Why is a court of law important?
Because the menace that underpinned the assault of 2014 is still present: the dehumanization of Palestinians. Walled off and vilified, anything can be done to the people of Gaza. A trial will amplify their story of being under intensive attack behind a wall. Let Gazans tell their story.
Because people will still be living with the memory and the imprint of this war. The body remembers the singed smells that linger on your skin, the sight behind your eyelids of neighbors racing toward rubble to rescue neighbors, the sound of children with chattering teeth. The drifts of white dust in the corners of window sills. The screams of people in the streets, seeking shelter before nightfall – but there is no shelter behind a wall.
Because courts prosecute individuals, not nations. Individuals make choices and are accountable. Individual responsibility lets everyone else get beyond blaming whole states. Someone wrote the doctrines, chose the weapons and the targeting parameters and the order of battle. They should be judged for their handiwork.

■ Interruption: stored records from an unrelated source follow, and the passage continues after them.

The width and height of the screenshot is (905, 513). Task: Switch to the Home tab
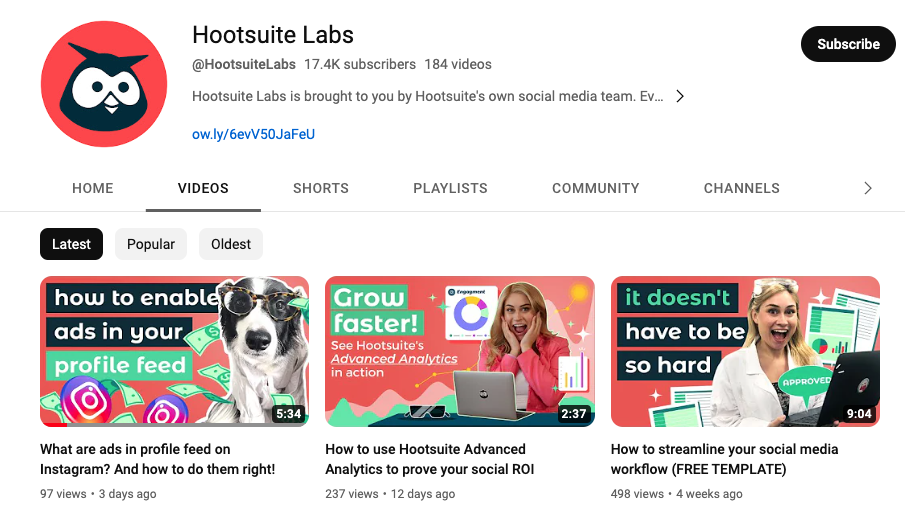click(93, 188)
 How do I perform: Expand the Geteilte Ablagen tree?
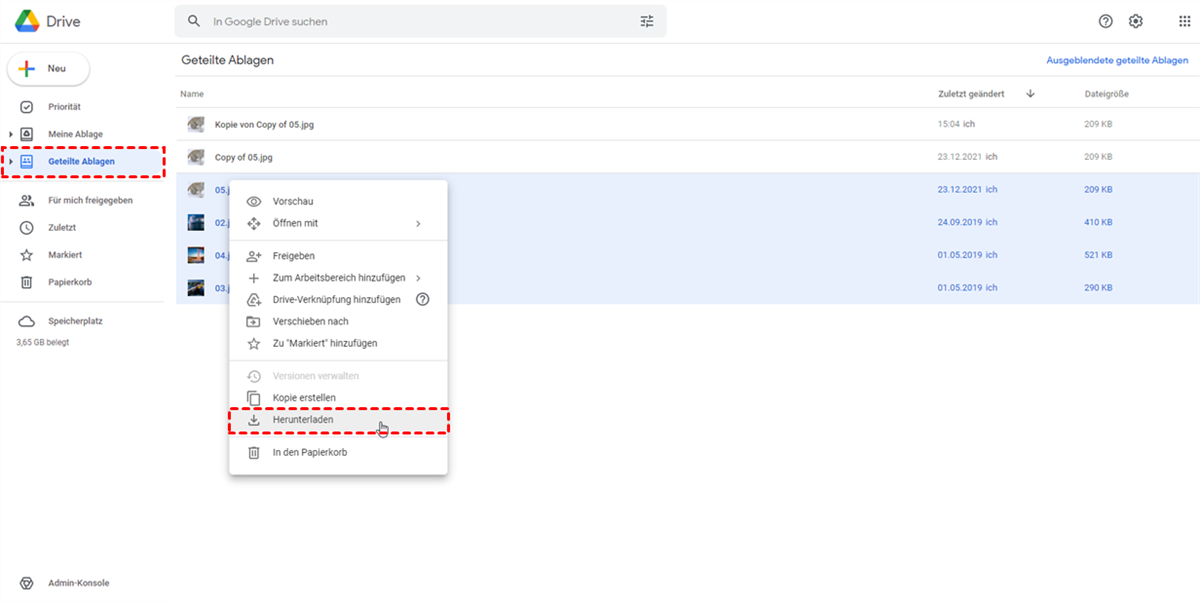tap(11, 161)
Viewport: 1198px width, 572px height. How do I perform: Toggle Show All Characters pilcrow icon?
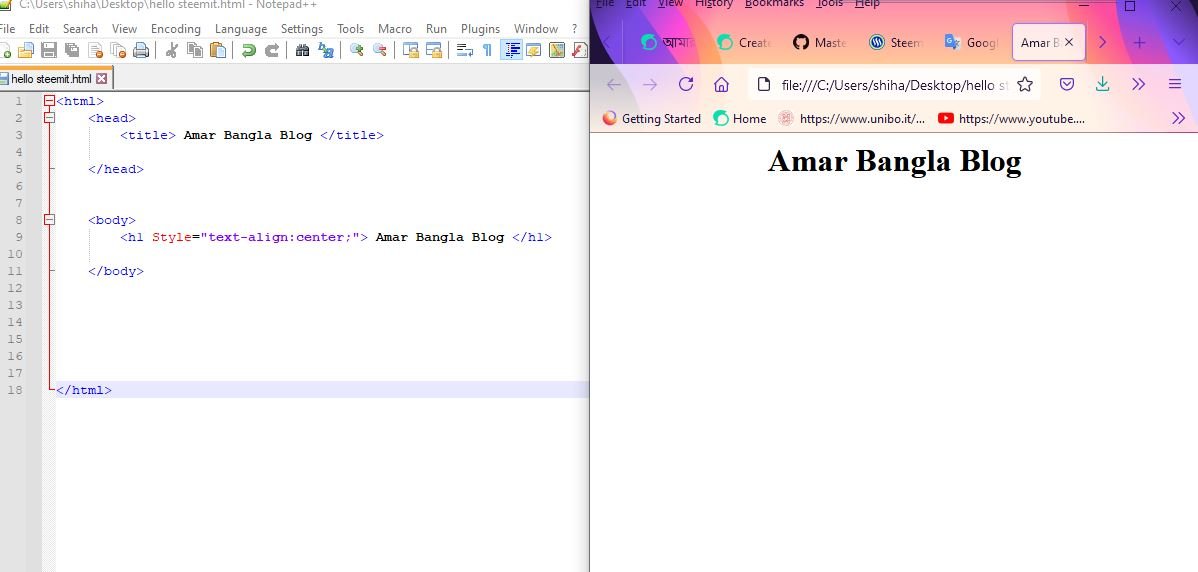487,50
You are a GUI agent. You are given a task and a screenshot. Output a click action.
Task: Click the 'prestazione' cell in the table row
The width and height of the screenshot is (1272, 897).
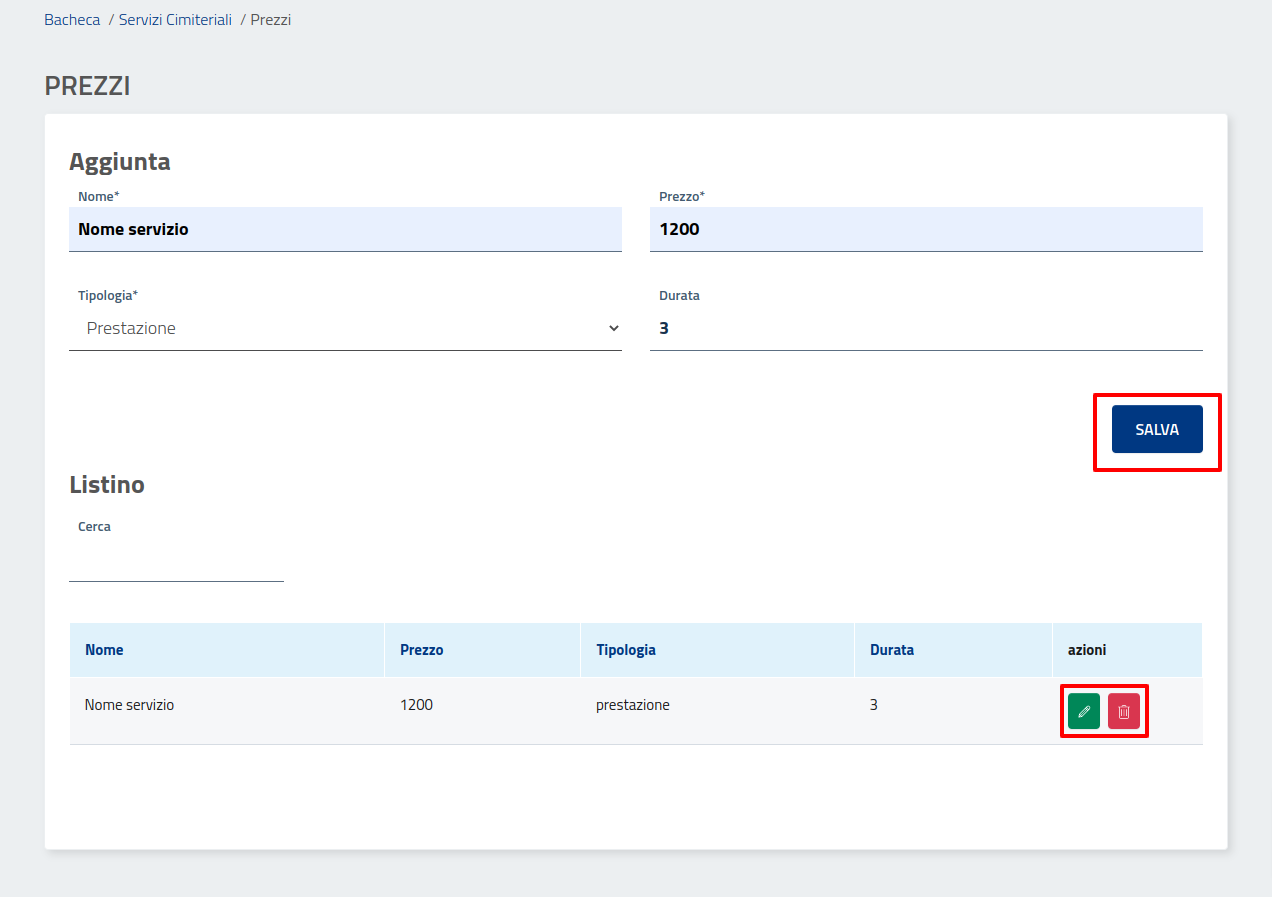[x=633, y=705]
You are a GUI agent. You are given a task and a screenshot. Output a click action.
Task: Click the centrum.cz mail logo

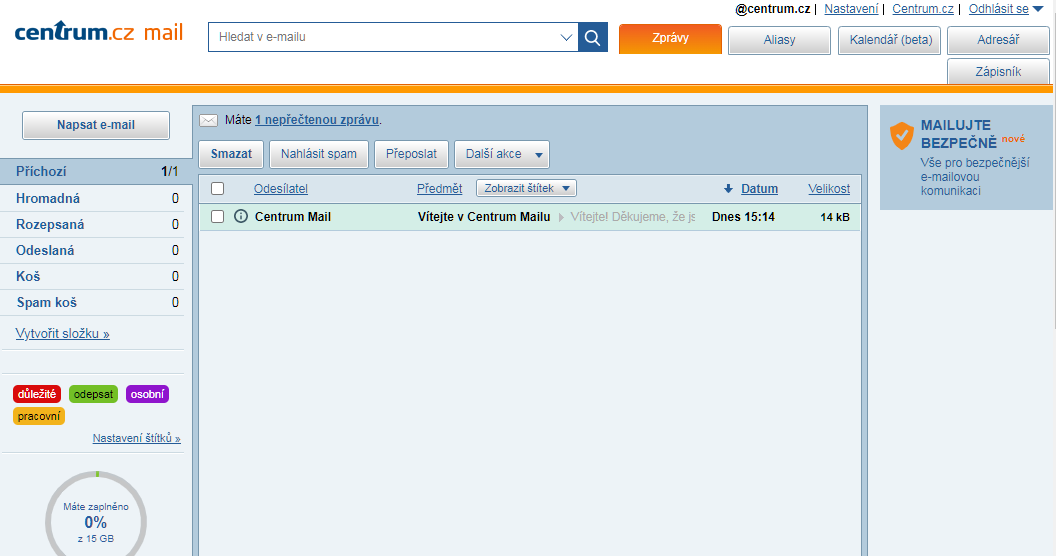(99, 33)
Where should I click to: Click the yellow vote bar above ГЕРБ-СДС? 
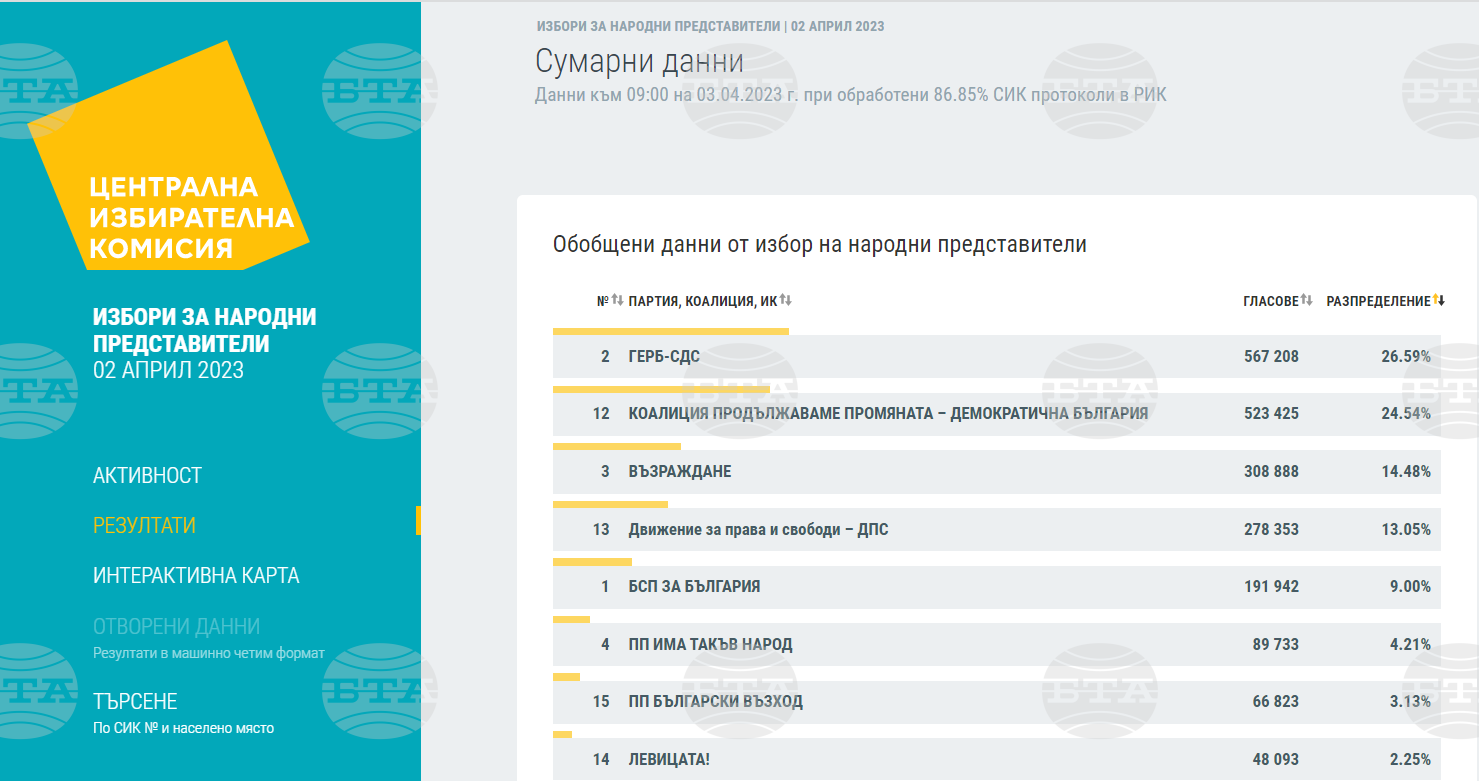coord(670,331)
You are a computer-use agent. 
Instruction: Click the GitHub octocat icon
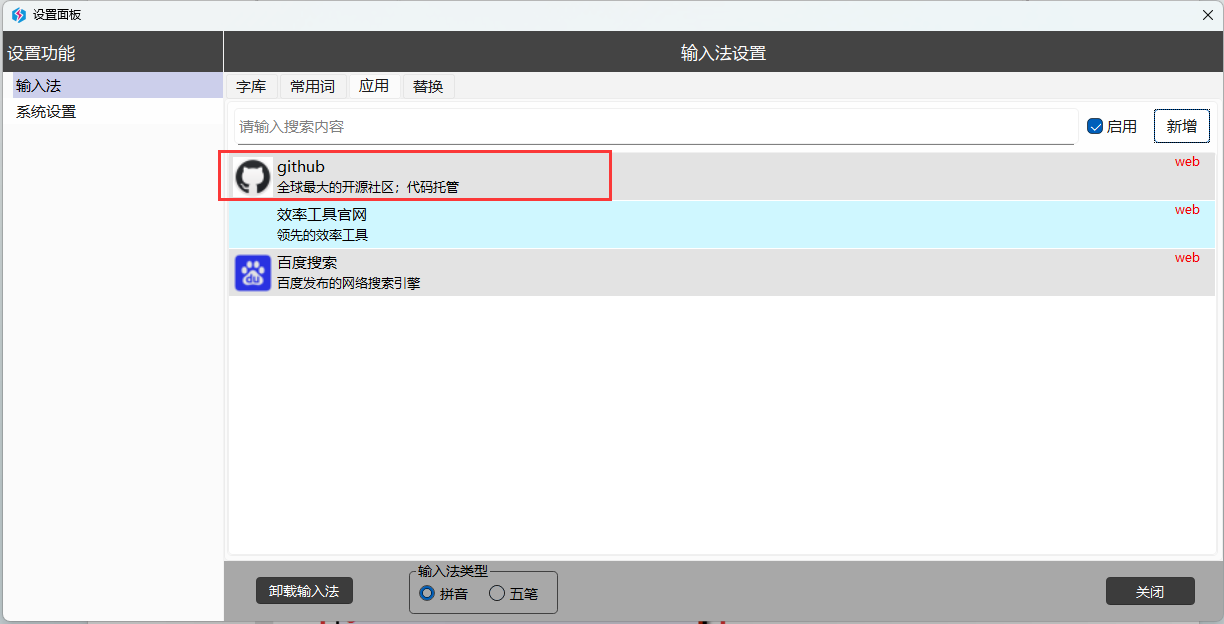[253, 177]
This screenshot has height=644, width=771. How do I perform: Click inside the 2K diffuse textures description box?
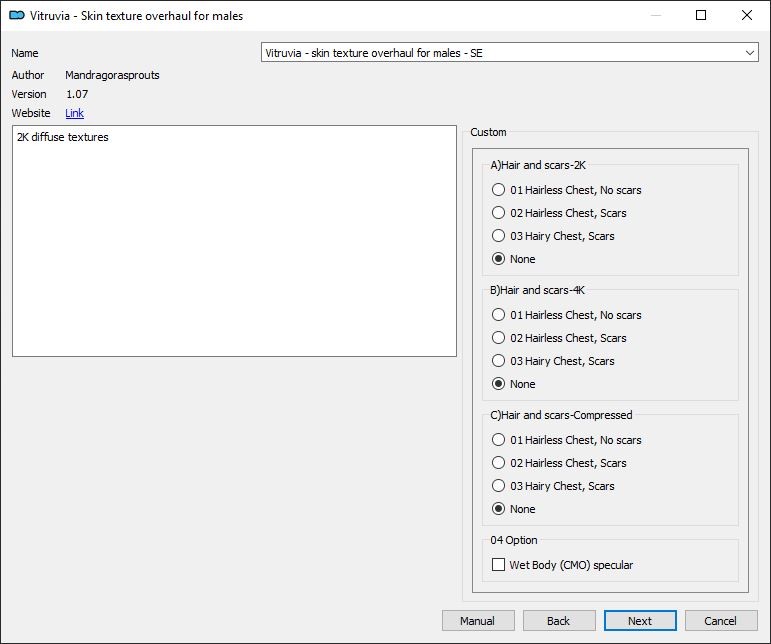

Because of the 18,000 homes destroyed, the 100 family homes targeted in the first week, and the millions of tons of rubble that altered the very landscape of the Gaza Strip. In 51 days, Gazan forces fired roughly 6000 rockets and artillery shells while Israel’s armed forces acknowledge dispatching 5000 tons of munitions to fire at a trapped populace. The tonnage and the stated doctrines of disproportionate force like the Dahiya Doctrine await judgment.
Because someone knew that the UN shelter-schools were filled with displaced Palestinians. They knew, because I told them. As a member of the UNRWA team operating those shelters, one of my tasks was to confirm the pre-existing protections of each flagged United Nations school building that was sheltering displaced people. Over and over they were told. Those schools were clearly marked on military maps. Everyone knows their location and their signature colors. Someone in Israel knew and fired at them anyway. Seven times they fired, killing 44 Palestinians and injuring 227. Let those people explain their actions to a judge.